Decoin est un hédoniste. On se balade, mais on déguste aussi. Des abricots ("cul d'ange », disait Ponge), des quetsches, ou encore du gingembre, dont il nous enseigne qu'il est indispensable pour préparer la meilleure caipirinha du monde. Decoin est un grand lecteur. Au fil des pages, il évoque Jules Verne qui enchanta ses jeunes années. Octave Mirbeau qu'il "aime beaucoup ». Outre que l'auteur coquin du Journal d'une femme de chambre possédait et entretenait pas moins de dix jardins, que c'est à son couvert que celui de John l'Enfer, prix Goncourt 1977, a ensuite été élu à l'académie éponyme, Mirbeau est l'inventeur d'une histoire de cucumis fugex, un concombre fugueur, qu'il aurait vu détaler de nuit dans un jardin de Granville ! Tout cela est fort réjouissant.

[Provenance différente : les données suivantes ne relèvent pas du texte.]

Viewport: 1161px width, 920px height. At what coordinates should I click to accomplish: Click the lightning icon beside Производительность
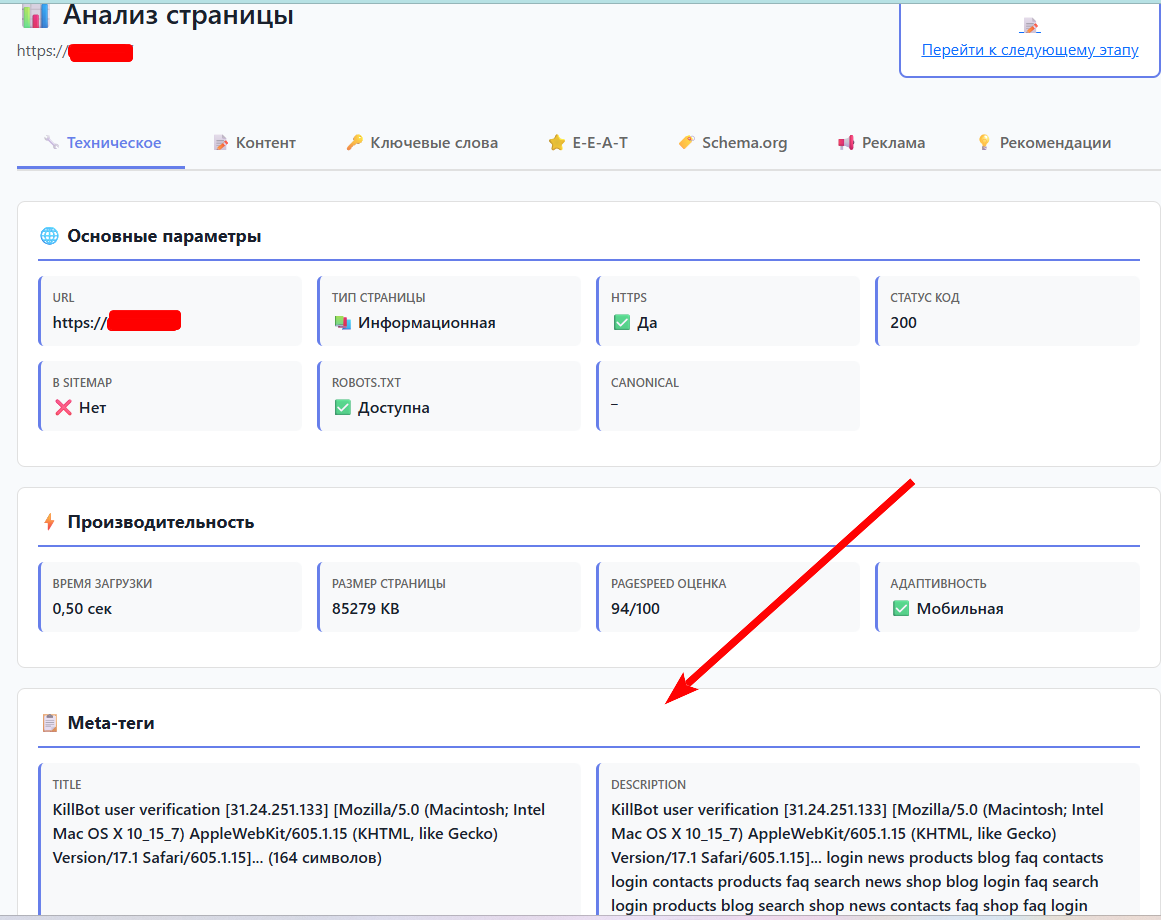tap(49, 522)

Mais traiter du jardin sous forme d'une "autobiographie déguisée » permet aussi d'aborder des sujets plus graves, si l'on ose dire. La vie, la mort, le renouveau que Didier Decoin, croyant à la façon d'un Christian Bobin - qu'il salue au passage -, compare à la résurrection du Christ. L'automne le déprime. Sa saison préférée est le printemps. Ça tombe bien : Je vois des jardins partout paraît justement le lendemain du printemps. Un petit Decoin de paradis dans un monde de béton - conçu pourtant, paraît-il, par un Dieu qui était aussi jardinier d'Eden.